> _TASK STATEMENT_: Start the copy at the line containing "This screenshot has height=810, width=1512." and run it through the last line of the records. Repeat each line exactly; omit pictures.

Start of LISTED ENTRIES

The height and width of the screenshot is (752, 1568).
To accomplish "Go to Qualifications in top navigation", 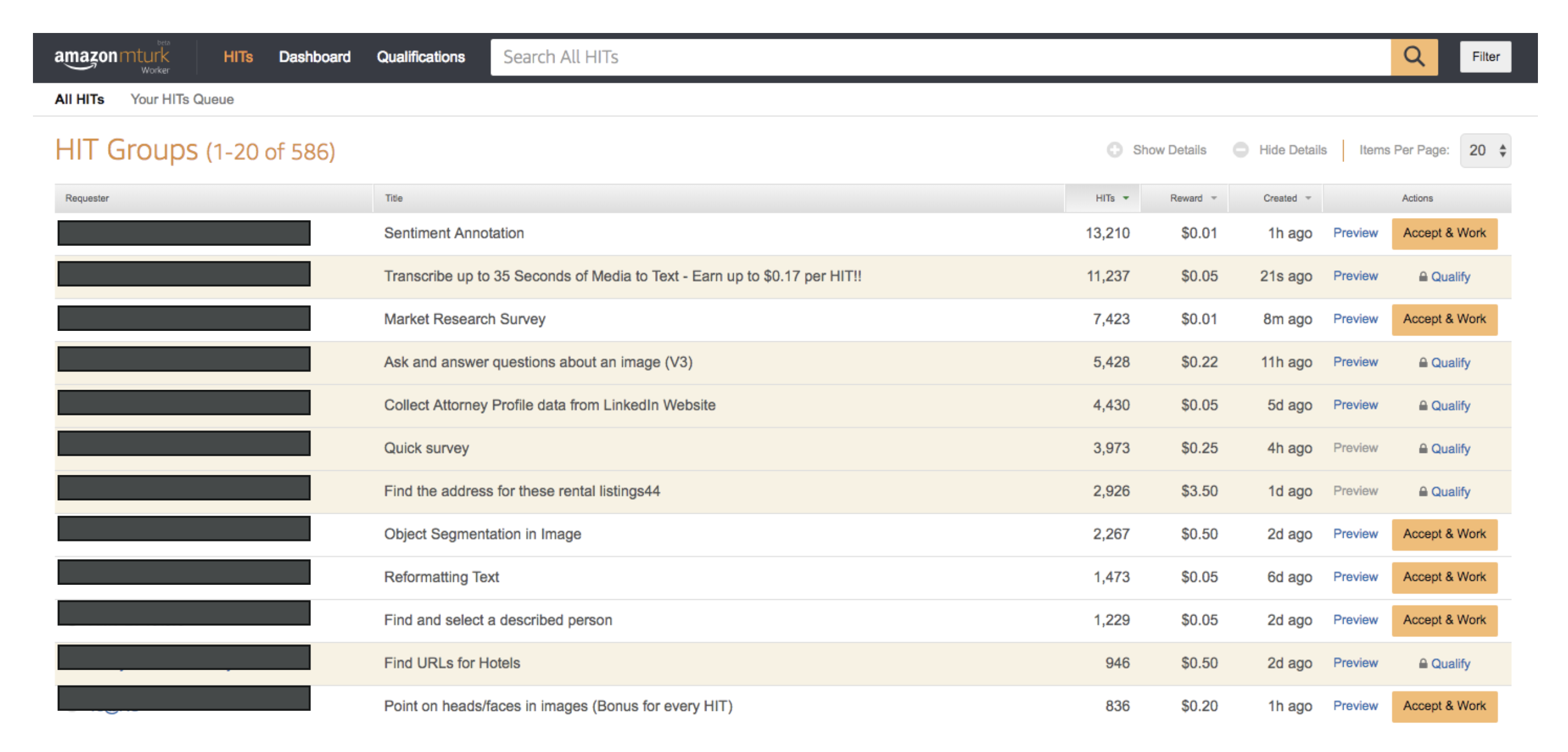I will (x=420, y=57).
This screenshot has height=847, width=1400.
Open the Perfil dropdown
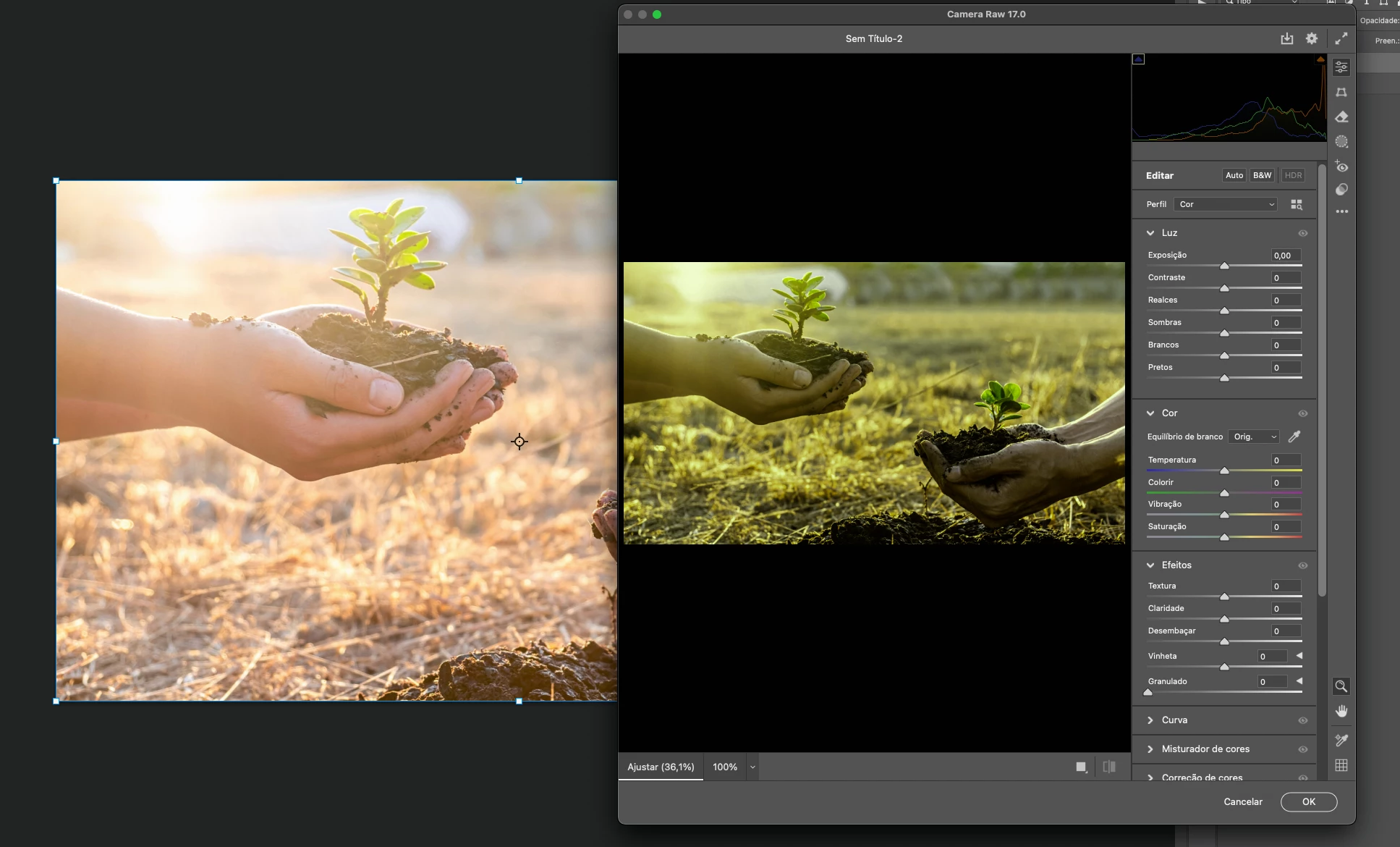[1226, 204]
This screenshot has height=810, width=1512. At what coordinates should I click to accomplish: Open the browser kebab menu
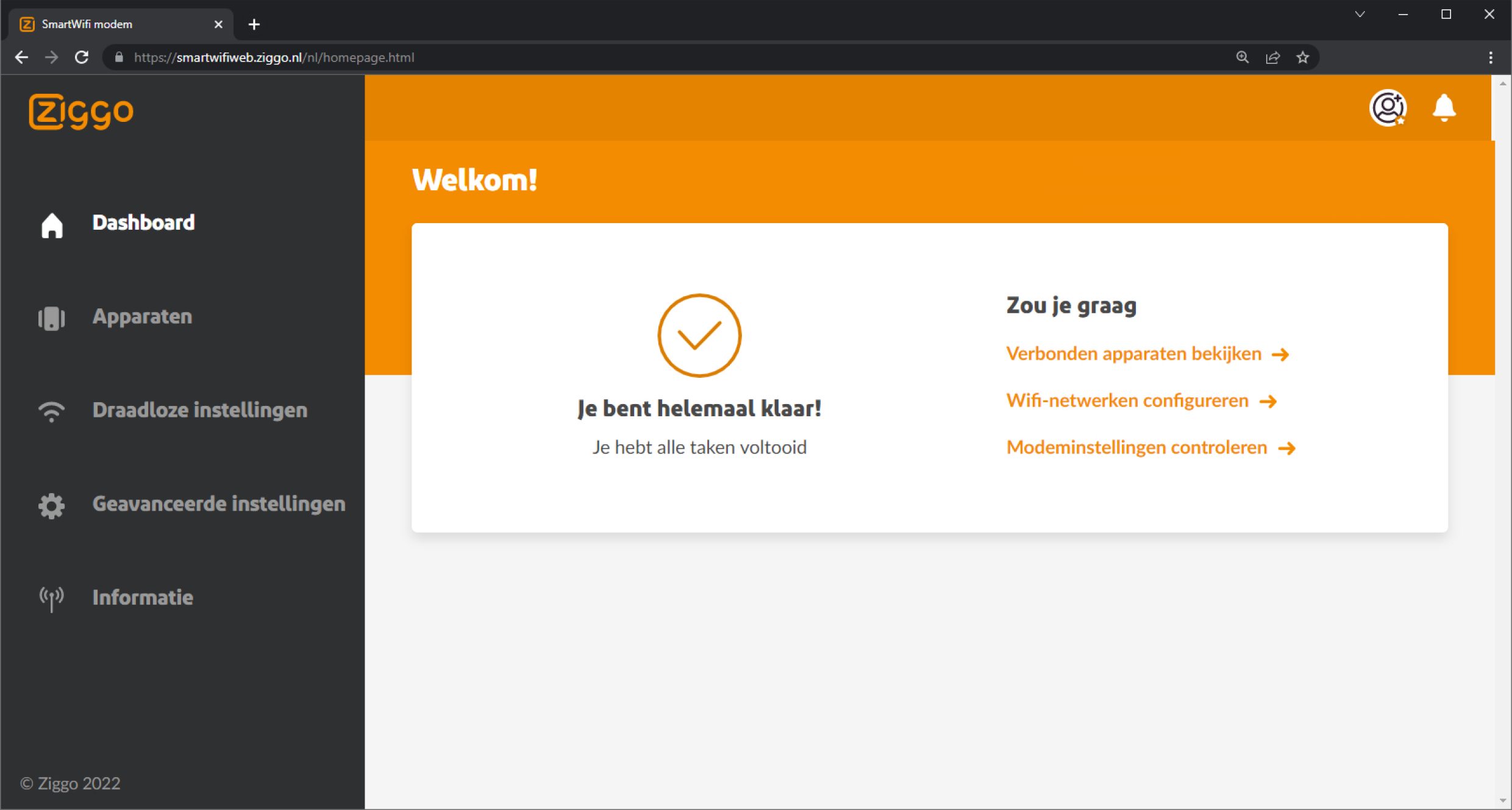(1491, 57)
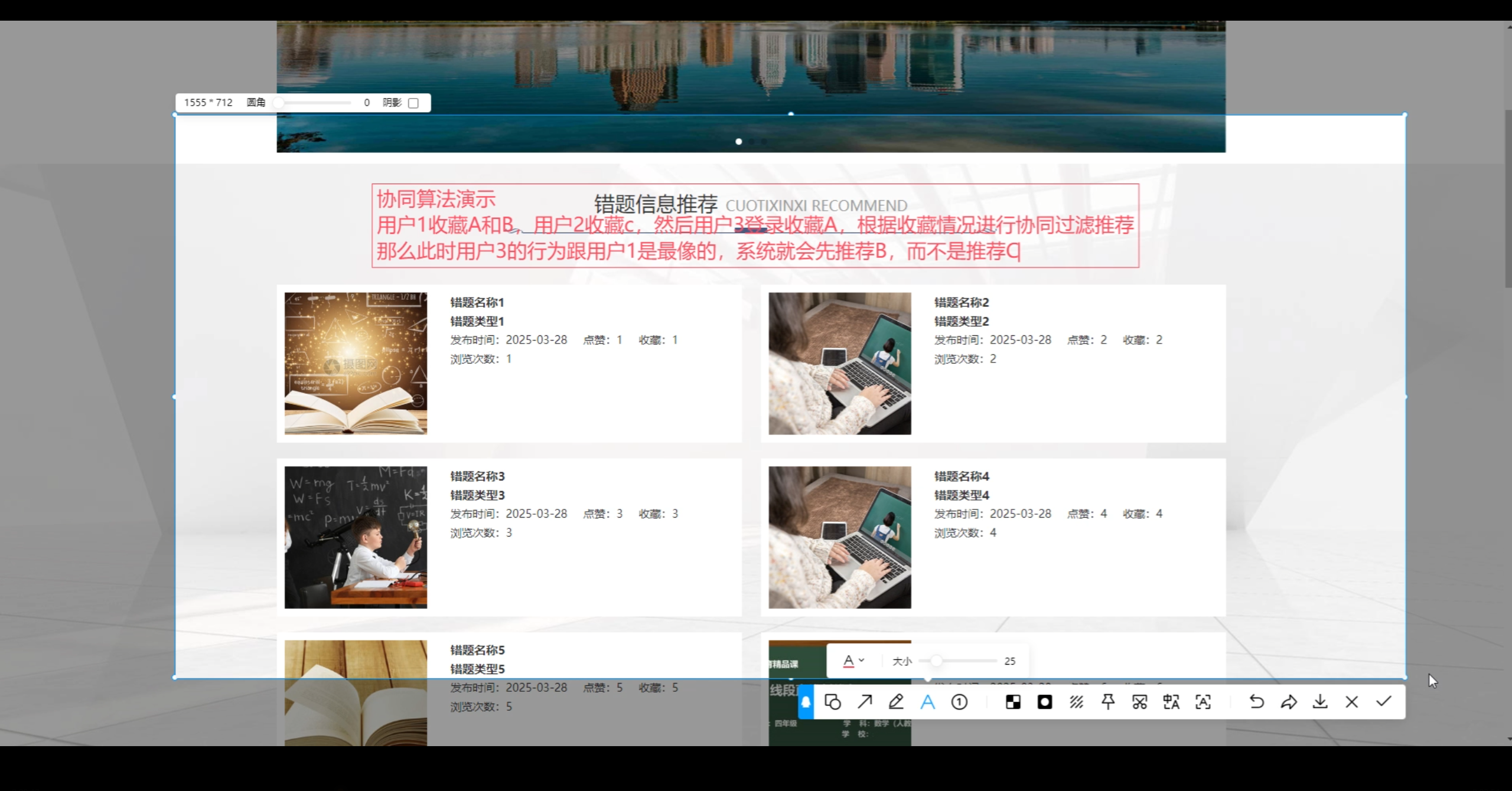1512x791 pixels.
Task: Save the screenshot with the download icon
Action: pos(1320,702)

End of LISTED ENTRIES

> _TASK SOLUTION_:
This screenshot has height=810, width=1512. At what coordinates should I click to accomplish: Open the browser kebab menu
(1491, 57)
1512x791 pixels.
Task: Save the screenshot with the download icon
Action: pos(1320,702)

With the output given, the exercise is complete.